Find the line holding "The image size is (865, 368)." in the entries below. Give it again exactly, along with every line after it up to and including the line holding "Screen dimensions: 1107x695".

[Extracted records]
************
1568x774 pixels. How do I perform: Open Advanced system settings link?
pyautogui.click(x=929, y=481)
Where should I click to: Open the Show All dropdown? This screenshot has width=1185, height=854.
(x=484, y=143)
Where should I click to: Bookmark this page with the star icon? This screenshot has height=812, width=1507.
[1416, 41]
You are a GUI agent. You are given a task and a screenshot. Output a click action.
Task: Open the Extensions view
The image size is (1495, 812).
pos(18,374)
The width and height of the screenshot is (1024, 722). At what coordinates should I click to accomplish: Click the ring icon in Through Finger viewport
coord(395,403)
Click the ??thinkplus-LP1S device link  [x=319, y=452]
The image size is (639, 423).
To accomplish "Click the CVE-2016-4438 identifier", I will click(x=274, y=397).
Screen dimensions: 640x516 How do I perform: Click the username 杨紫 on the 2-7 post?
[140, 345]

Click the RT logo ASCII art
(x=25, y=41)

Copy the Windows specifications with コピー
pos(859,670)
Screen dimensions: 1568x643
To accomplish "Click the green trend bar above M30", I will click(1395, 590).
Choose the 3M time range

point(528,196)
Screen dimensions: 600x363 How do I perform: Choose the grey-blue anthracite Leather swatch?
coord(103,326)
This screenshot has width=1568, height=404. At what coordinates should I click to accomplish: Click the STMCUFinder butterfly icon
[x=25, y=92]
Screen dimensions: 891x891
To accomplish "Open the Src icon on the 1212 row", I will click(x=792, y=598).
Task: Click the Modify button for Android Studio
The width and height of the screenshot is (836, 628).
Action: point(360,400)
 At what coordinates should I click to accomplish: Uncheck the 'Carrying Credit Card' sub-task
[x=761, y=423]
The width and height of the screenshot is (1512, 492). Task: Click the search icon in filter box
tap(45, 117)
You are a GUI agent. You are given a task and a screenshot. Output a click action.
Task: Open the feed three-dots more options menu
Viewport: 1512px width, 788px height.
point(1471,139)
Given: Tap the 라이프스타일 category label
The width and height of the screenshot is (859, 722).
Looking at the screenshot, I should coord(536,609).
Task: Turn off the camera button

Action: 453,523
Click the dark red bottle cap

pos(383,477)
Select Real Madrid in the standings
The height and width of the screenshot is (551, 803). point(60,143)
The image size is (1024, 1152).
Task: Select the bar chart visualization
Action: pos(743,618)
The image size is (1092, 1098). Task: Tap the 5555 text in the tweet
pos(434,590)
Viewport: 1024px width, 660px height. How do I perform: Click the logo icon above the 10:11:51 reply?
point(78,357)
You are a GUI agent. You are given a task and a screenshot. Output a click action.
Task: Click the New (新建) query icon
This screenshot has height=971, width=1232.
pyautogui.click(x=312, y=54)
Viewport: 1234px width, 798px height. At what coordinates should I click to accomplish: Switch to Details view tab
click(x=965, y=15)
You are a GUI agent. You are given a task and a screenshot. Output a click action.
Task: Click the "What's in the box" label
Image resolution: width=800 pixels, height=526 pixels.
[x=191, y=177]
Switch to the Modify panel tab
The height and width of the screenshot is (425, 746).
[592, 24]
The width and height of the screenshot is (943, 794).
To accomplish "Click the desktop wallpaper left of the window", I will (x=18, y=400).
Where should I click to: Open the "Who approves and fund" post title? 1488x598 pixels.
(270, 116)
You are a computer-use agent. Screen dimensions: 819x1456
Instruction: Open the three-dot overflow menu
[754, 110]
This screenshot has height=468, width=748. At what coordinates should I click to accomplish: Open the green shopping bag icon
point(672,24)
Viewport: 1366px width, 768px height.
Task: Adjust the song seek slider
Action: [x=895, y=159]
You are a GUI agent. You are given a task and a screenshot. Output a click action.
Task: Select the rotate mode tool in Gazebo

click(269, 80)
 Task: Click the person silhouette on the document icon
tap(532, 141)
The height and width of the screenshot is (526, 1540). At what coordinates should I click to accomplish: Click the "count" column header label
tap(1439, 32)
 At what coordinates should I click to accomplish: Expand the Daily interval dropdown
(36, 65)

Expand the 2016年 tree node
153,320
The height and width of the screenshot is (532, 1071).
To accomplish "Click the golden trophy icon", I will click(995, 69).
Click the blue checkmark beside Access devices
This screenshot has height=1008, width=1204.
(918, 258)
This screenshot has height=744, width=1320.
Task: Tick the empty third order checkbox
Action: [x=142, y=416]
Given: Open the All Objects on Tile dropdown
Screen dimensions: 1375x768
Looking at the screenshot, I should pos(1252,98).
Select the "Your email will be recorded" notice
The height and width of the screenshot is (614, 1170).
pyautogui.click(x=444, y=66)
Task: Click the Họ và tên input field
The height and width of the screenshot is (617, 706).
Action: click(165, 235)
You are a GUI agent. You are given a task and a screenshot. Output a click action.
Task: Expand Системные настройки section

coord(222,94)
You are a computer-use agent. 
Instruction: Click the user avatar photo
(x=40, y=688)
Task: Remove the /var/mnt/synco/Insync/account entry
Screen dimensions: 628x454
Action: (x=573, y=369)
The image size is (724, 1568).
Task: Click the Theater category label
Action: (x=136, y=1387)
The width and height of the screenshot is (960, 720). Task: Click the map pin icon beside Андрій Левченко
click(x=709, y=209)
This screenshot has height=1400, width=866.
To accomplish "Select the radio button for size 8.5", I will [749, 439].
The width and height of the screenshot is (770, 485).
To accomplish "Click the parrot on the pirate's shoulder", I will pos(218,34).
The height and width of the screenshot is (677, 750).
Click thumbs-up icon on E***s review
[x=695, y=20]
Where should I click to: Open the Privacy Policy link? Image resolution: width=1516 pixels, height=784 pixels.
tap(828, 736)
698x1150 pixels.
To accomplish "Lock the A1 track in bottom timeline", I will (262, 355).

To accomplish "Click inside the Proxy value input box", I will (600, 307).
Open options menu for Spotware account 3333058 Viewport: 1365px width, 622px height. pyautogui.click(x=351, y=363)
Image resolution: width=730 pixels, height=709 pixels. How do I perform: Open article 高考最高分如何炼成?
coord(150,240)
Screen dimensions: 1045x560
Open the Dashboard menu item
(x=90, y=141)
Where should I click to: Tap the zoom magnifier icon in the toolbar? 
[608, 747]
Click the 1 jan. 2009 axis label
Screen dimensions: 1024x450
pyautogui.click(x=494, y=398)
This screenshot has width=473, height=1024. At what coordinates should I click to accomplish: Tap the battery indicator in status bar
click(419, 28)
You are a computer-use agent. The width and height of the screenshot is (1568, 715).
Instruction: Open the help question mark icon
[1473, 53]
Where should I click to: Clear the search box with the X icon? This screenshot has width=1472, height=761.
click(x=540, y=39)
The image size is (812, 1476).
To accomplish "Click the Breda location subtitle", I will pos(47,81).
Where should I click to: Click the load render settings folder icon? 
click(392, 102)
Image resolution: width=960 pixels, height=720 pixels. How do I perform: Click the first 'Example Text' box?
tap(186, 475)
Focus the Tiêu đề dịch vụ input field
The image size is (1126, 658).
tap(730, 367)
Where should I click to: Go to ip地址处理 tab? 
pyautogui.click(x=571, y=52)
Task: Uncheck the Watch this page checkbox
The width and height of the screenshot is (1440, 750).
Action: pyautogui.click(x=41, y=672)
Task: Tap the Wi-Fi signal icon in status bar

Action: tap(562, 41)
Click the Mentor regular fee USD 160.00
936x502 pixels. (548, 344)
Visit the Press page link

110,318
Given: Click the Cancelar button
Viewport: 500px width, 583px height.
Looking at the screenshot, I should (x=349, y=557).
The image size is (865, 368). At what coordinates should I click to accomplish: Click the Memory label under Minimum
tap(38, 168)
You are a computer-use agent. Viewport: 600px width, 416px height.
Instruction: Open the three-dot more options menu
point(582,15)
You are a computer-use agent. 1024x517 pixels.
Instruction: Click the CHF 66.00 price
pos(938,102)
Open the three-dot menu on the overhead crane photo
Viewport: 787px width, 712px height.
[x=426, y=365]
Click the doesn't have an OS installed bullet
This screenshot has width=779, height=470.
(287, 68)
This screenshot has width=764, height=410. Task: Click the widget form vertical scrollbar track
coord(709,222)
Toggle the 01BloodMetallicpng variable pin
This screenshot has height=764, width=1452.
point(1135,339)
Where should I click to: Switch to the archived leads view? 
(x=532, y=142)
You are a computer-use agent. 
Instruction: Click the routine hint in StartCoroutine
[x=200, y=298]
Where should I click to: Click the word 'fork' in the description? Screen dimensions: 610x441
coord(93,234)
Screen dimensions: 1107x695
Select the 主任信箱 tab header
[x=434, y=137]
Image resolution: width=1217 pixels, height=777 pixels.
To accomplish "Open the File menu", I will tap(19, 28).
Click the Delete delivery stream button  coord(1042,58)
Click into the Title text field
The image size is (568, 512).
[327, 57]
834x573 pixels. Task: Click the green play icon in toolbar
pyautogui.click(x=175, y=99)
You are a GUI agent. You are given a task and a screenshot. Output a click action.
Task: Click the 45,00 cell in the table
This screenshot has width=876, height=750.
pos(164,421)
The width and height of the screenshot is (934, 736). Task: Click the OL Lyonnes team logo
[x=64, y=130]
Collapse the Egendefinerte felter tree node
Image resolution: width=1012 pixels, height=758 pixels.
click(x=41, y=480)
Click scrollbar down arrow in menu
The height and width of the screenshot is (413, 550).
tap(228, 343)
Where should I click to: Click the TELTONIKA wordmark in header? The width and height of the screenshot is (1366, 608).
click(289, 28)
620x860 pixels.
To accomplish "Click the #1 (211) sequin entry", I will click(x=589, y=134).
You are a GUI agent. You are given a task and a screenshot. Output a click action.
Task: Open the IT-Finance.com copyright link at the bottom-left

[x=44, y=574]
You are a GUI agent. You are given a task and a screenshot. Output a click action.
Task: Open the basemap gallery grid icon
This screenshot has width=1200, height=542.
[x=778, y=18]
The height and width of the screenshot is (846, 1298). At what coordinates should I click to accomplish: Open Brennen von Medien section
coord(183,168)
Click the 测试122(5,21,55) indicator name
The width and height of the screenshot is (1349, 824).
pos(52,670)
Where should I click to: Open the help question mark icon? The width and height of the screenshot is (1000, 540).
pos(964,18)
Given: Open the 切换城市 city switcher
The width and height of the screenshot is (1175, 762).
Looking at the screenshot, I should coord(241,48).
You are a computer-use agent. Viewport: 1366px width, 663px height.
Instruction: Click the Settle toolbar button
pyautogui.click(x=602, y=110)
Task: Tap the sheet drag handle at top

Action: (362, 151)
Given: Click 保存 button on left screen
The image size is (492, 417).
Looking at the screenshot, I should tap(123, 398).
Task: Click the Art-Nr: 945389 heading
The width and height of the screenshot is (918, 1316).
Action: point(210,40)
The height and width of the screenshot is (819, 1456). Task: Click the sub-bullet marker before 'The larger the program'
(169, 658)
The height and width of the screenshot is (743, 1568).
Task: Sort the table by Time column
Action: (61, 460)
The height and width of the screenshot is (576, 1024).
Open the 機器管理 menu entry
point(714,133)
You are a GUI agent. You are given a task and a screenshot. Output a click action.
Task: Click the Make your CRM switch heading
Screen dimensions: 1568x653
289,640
************
• [Output for this task]
The image size is (865, 368). At what coordinates should I click to accomplish: Click the Memory label under Minimum
tap(38, 168)
You are a computer-use agent. Viewport: 600px width, 416px height.
Instruction: Open the three-dot more options menu
point(582,15)
You are a computer-use agent. 1024x517 pixels.
Instruction: Click the CHF 66.00 price
pos(938,102)
Open the three-dot menu on the overhead crane photo
Viewport: 787px width, 712px height.
[x=426, y=365]
Click the doesn't have an OS installed bullet
This screenshot has width=779, height=470.
(287, 68)
This screenshot has width=764, height=410. Task: Click the widget form vertical scrollbar track
coord(709,222)
Toggle the 01BloodMetallicpng variable pin
This screenshot has height=764, width=1452.
point(1135,339)
Where should I click to: Switch to the archived leads view? 
(x=532, y=142)
You are a computer-use agent. 
Instruction: Click the routine hint in StartCoroutine
[x=200, y=298]
Where should I click to: Click the word 'fork' in the description? Screen dimensions: 610x441
coord(93,234)
Screen dimensions: 1107x695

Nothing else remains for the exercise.